▶ **What to do**: Take the data below and extract the lines from the one with "Click the Schedules clock icon" to the one with "Select the NIVEA row", inclusive, exactly as written.

(Saved data entries)
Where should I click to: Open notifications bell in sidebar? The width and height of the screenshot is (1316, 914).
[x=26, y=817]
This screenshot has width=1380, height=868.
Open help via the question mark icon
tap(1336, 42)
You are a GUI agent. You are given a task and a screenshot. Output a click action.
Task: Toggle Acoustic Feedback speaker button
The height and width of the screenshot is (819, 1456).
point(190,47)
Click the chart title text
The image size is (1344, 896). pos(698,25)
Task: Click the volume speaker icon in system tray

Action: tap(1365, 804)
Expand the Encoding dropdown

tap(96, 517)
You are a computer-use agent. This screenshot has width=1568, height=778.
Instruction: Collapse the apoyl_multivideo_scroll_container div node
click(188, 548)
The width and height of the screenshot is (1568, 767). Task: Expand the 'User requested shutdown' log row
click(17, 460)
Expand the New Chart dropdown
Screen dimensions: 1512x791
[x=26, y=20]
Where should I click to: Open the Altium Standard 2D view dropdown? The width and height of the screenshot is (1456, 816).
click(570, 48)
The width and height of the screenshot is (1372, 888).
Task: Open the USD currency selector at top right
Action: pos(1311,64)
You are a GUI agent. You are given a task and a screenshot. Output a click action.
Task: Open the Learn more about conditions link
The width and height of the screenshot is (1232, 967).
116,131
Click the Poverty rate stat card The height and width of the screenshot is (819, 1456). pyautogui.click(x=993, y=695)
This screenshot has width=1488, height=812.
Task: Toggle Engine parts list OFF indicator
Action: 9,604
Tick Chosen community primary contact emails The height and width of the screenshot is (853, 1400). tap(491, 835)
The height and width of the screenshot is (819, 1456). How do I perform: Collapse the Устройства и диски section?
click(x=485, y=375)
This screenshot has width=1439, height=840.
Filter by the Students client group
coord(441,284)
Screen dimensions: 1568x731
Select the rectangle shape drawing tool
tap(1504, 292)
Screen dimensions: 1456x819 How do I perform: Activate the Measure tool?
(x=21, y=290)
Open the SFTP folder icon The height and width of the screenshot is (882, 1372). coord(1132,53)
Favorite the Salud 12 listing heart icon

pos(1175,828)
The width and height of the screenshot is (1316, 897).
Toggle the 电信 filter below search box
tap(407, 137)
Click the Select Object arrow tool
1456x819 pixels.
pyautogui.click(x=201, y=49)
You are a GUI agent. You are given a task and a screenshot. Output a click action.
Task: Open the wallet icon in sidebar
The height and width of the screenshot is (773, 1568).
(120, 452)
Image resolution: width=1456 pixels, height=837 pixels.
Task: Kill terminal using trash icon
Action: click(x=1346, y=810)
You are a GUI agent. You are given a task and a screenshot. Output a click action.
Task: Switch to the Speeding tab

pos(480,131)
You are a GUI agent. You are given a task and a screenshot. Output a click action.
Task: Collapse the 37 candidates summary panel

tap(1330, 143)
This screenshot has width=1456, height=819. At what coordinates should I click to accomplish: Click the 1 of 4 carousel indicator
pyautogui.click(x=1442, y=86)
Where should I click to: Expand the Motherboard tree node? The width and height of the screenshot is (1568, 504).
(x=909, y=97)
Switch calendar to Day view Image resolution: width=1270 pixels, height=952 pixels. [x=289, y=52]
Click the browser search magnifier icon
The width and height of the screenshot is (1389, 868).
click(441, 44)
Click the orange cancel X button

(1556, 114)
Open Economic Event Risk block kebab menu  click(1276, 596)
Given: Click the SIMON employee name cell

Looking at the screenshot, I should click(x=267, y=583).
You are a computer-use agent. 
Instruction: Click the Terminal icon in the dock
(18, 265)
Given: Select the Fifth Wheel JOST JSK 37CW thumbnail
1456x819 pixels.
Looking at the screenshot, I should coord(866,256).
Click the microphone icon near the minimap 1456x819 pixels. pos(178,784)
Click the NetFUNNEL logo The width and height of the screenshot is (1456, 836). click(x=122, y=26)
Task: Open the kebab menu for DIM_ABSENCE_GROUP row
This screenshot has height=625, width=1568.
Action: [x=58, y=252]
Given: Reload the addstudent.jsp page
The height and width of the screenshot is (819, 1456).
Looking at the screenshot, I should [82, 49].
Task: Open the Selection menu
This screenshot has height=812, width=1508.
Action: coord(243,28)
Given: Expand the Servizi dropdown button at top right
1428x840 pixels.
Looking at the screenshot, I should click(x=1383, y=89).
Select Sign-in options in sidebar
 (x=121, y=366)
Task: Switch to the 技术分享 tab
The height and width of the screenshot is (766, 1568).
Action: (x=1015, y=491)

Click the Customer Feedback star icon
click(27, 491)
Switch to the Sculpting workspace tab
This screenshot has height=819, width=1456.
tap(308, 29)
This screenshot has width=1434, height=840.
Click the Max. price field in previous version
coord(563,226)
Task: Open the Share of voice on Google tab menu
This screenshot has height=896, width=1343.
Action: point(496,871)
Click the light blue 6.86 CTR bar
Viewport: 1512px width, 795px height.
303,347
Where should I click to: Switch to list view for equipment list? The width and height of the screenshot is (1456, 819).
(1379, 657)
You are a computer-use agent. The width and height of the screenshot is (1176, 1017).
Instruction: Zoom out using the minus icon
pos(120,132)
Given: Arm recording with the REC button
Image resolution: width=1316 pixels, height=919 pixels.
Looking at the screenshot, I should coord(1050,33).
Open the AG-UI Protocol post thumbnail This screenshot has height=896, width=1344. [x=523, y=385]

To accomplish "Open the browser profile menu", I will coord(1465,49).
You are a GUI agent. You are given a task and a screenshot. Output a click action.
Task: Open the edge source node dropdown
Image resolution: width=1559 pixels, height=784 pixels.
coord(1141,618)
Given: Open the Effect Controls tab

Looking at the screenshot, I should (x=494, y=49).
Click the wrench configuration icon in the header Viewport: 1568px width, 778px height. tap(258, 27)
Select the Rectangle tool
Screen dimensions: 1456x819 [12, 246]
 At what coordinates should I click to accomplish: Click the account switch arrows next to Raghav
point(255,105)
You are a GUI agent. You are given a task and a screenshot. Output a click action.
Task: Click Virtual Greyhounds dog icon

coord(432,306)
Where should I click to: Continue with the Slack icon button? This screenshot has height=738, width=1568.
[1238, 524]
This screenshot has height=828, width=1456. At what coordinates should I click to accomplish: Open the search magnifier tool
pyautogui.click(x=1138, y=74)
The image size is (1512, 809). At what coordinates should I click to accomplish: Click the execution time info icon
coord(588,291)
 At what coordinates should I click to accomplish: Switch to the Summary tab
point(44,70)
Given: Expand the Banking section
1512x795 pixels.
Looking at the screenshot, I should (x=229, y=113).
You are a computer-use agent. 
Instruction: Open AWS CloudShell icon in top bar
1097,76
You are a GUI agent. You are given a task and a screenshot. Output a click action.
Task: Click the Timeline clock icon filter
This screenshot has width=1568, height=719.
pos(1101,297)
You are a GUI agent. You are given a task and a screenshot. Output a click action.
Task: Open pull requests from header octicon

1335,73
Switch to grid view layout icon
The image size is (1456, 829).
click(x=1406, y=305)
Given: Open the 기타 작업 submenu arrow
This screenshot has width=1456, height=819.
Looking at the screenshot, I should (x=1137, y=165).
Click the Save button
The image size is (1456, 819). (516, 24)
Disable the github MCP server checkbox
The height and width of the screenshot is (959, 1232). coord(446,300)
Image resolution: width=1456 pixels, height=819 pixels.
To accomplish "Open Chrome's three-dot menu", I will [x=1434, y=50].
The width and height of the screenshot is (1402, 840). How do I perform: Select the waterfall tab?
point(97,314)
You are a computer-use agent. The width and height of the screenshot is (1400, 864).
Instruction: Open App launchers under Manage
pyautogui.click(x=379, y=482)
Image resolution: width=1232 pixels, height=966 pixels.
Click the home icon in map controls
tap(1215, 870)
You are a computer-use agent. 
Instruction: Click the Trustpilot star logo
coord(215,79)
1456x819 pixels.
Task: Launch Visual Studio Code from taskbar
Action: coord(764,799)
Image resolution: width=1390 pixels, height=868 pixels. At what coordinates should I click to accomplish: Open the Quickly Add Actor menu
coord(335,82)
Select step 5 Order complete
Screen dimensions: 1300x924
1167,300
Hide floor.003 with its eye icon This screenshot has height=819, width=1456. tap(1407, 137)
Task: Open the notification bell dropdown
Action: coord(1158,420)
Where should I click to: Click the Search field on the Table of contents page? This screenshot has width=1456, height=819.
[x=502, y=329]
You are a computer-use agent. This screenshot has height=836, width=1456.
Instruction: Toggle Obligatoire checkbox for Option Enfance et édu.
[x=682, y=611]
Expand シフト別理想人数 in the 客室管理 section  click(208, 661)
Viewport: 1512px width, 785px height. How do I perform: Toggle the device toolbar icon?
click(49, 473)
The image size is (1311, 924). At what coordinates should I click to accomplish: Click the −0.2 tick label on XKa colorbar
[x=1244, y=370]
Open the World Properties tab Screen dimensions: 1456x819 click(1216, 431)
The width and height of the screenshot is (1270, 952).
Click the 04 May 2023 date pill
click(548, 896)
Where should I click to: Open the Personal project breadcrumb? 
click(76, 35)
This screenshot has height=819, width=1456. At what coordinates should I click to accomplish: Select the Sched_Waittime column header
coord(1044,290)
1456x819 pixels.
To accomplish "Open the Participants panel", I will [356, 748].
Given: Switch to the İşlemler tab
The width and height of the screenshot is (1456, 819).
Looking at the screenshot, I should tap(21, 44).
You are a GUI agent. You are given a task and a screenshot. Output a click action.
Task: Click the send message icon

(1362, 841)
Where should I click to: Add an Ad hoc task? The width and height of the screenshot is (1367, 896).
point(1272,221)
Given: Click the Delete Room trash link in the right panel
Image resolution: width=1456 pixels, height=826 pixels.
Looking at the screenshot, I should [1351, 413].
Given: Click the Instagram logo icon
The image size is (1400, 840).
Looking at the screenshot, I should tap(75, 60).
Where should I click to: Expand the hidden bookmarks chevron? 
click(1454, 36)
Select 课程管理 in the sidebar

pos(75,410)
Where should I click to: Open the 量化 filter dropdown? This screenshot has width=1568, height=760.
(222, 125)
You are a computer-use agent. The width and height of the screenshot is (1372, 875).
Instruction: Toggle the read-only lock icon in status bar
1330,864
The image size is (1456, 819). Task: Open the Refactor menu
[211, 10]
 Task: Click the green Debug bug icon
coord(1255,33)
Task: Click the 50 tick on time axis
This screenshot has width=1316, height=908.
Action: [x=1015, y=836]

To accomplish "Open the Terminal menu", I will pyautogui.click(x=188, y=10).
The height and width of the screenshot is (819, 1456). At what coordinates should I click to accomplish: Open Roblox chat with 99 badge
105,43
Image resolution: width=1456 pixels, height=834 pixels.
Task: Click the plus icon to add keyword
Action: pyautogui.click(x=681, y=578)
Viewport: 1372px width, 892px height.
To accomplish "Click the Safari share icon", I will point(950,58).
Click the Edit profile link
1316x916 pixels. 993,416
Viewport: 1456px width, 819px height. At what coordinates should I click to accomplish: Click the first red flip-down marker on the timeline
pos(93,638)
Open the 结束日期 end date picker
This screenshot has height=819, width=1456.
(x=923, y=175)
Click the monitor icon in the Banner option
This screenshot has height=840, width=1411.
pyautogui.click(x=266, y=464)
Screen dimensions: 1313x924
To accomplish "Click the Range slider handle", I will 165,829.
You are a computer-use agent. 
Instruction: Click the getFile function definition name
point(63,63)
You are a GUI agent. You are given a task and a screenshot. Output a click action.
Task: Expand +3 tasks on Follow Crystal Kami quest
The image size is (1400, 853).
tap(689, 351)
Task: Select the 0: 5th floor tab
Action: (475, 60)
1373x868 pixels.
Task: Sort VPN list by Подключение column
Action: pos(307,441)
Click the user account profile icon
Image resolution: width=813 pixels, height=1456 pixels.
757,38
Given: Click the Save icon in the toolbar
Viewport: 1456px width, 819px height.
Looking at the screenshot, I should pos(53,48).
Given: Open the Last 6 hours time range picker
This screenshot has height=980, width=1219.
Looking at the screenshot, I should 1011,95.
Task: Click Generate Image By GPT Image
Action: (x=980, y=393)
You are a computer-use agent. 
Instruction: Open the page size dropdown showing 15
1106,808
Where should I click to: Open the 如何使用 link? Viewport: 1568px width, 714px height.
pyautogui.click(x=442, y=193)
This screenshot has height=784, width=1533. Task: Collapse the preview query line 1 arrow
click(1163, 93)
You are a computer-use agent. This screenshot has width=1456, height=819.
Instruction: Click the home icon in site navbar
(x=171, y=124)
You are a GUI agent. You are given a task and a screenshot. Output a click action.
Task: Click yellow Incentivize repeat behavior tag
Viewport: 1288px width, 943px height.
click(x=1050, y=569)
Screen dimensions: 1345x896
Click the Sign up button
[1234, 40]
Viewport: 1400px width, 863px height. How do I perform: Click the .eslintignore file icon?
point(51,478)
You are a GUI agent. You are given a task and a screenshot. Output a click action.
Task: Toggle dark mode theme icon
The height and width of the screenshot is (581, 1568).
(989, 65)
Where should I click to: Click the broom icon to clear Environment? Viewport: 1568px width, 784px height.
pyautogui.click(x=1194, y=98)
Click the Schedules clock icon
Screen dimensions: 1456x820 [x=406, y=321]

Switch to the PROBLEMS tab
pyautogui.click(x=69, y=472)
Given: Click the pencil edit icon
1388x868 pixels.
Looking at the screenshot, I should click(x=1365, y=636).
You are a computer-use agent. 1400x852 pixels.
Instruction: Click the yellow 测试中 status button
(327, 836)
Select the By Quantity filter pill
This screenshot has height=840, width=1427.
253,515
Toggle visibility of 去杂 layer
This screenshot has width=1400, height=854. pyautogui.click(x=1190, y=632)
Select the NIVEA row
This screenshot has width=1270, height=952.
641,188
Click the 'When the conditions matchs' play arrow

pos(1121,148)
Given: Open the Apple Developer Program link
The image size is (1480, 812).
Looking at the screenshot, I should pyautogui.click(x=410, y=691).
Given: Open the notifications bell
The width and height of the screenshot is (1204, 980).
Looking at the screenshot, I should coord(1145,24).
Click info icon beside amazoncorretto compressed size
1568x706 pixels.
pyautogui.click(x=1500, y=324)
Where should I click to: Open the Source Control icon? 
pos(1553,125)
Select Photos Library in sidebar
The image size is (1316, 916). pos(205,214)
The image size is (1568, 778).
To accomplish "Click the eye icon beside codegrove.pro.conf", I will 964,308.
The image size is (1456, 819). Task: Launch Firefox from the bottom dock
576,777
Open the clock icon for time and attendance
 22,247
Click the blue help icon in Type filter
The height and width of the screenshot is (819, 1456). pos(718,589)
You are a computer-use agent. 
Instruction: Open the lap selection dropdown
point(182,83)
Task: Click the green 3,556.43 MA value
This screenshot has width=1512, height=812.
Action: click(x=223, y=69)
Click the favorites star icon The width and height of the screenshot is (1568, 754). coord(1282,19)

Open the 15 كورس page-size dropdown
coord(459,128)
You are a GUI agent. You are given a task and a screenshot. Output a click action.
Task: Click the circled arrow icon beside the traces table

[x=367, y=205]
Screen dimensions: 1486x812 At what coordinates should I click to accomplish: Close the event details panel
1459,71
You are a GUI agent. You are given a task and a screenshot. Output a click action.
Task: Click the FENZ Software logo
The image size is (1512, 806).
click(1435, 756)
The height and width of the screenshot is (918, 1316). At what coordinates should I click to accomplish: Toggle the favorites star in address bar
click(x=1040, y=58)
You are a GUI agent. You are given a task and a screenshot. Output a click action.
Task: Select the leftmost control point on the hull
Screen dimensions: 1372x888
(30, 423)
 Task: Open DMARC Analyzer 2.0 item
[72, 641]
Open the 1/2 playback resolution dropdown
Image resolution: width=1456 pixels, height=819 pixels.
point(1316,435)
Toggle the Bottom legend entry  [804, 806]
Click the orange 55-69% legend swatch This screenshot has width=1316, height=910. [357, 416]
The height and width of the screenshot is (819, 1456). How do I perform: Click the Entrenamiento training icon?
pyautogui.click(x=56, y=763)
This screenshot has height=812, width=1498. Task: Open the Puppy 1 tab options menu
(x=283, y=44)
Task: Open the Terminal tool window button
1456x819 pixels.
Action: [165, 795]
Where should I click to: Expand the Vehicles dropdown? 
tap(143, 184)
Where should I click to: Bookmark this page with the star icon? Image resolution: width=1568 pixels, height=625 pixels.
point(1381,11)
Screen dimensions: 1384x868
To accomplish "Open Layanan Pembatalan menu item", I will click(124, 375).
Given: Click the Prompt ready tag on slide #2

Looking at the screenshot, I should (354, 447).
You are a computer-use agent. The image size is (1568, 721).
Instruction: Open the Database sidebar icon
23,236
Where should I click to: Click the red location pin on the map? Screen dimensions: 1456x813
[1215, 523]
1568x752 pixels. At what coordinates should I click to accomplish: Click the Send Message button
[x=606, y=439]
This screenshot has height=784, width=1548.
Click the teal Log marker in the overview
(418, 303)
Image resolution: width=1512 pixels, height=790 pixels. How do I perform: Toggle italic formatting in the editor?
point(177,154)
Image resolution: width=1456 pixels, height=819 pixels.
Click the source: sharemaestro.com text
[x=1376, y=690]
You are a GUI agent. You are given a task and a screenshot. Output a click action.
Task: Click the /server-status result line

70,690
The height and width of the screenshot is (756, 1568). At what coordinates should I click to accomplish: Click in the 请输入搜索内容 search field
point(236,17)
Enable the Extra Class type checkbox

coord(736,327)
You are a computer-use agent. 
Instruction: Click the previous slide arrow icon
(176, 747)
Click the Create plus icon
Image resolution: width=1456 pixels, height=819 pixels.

▶ **Exercise result**:
Click the Schedules clock icon
Screen dimensions: 1456x820 [x=406, y=321]

Switch to the PROBLEMS tab
pyautogui.click(x=69, y=472)
Given: Click the pencil edit icon
1388x868 pixels.
Looking at the screenshot, I should click(x=1365, y=636).
You are a computer-use agent. 1400x852 pixels.
Instruction: Click the yellow 测试中 status button
(327, 836)
Select the By Quantity filter pill
This screenshot has height=840, width=1427.
253,515
Toggle visibility of 去杂 layer
This screenshot has width=1400, height=854. pyautogui.click(x=1190, y=632)
Select the NIVEA row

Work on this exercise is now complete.